Andres Freund <andres(at)anarazel(dot)de> writes:
> On 2019-05-01 14:44:12 -0400, Tom Lane wrote:
>> I'm busy looking into the REINDEX-on-pg_class mess, and one thing I found
>> while testing HEAD is that with CLOBBER_CACHE_ALWAYS on, once you've
>> gotten a failure, your session is hosed:
>>
>> regression=# select 1;
>> ?column?
>> ----------
>> 1
>> (1 row)
>>
>> regression=# reindex index pg_class_oid_index;
>> psql: ERROR: could not read block 0 in file "base/16384/35344": read only 0 of 8192 bytes
>> regression=# select 1;
>> psql: ERROR: could not open file "base/16384/35344": No such file or directory

> Yea, I noticed that too. Lead me astray for a while, because it
> triggered apparent REINDEX failures for pg_index too, even though not
> actually related to the reindex.

It seems that the reason we fail to recover is that we detect the error
during CommandEndInvalidationMessages, after we've updated the relcache
entry for pg_class_oid_index; of course at that point, any additional
pg_class access is going to fail because it'll try to use the
not-yet-existent index. However, when we then abort the transaction,
we fail to revert pg_class_oid_index's relcache entry because *there is
not yet an invalidation queue entry telling us to do so*.

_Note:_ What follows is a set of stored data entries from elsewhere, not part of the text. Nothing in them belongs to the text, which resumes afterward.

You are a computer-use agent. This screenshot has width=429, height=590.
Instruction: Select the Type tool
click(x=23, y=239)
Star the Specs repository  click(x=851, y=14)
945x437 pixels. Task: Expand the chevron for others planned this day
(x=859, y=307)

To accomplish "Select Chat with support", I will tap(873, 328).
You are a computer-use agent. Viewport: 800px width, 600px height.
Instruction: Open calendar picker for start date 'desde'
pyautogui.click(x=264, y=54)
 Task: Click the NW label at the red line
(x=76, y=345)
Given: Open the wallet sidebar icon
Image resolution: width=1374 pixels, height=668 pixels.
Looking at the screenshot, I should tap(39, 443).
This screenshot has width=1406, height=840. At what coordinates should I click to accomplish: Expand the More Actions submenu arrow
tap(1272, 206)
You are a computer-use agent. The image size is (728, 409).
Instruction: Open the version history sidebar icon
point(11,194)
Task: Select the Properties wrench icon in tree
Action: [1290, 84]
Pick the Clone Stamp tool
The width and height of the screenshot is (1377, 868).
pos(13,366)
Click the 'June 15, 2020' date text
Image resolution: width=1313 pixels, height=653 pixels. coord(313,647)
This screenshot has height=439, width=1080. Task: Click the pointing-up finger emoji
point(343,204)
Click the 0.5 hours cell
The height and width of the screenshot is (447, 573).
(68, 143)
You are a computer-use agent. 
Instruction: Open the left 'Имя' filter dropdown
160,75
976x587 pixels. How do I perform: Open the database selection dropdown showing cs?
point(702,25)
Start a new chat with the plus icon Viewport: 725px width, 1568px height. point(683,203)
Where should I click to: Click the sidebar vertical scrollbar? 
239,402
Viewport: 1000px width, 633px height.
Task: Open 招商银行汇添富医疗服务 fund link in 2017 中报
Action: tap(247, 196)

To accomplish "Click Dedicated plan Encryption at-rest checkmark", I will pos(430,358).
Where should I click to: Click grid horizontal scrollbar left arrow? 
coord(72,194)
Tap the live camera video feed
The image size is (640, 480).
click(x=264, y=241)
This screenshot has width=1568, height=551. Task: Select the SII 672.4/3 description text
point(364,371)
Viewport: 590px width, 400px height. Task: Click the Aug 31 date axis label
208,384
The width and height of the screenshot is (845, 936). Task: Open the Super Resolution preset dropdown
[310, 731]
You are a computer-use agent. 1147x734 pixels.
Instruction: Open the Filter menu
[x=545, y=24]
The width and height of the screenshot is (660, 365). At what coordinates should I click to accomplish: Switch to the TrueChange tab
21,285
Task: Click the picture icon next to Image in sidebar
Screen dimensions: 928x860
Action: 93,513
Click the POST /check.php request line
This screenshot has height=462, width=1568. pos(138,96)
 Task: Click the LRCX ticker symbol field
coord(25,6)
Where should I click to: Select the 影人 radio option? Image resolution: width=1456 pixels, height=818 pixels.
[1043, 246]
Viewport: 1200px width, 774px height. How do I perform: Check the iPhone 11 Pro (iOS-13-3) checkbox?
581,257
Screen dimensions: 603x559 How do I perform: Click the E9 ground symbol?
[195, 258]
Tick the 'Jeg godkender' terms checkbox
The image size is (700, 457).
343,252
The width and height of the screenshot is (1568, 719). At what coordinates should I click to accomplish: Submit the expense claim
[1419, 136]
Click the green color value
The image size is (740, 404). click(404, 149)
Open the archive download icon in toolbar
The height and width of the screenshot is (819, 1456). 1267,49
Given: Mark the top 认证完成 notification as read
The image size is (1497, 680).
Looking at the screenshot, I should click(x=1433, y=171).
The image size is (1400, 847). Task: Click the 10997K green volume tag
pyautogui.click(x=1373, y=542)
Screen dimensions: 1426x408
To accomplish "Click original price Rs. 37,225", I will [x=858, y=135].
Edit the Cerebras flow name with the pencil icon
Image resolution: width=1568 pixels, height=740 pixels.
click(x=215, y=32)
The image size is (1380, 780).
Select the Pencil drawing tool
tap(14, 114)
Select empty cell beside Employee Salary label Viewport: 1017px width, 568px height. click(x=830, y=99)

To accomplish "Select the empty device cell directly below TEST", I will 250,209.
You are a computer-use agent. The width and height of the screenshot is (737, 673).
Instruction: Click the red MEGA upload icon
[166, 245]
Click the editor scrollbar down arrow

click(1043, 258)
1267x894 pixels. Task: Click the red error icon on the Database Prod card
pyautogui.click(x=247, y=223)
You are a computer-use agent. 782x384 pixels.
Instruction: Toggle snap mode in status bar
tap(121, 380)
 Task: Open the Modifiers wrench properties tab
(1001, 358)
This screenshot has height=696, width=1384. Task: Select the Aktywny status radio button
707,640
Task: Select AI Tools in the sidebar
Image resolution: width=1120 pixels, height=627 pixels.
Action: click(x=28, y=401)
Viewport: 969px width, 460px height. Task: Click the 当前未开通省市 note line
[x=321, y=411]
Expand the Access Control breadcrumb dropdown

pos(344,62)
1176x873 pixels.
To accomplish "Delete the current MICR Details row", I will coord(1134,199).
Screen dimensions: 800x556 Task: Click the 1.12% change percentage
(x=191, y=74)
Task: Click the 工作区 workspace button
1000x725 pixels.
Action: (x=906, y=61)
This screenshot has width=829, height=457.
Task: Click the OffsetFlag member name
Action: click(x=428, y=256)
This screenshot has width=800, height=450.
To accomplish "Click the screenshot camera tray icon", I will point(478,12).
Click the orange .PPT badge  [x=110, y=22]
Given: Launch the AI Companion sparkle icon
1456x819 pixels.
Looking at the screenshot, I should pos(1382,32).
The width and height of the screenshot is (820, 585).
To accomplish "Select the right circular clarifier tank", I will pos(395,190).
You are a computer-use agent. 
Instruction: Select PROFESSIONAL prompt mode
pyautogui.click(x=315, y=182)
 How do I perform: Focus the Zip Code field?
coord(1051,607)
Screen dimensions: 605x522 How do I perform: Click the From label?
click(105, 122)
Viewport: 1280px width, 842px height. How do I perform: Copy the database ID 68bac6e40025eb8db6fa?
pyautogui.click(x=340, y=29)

This is, therefore, an order-of-operations bug in
CommandEndInvalidationMessages. It should attach the "current command"
queue entries to PriorCmdInvalidMsgs *before* it processes them, not
after. In this way they'll be available to be reprocessed by
AtEOXact_Inval or AtEOSubXact_Inval if we fail during CCI.

(A different way we could attack this is to make AtEOXact_Inval and
AtEOSubXact_Inval process "current" messages, as they do not today.
But I think that's a relatively inefficient solution, as it would
force those messages to be reprocessed even in the much-more-common
case where we abort before reaching CommandEndInvalidationMessages.)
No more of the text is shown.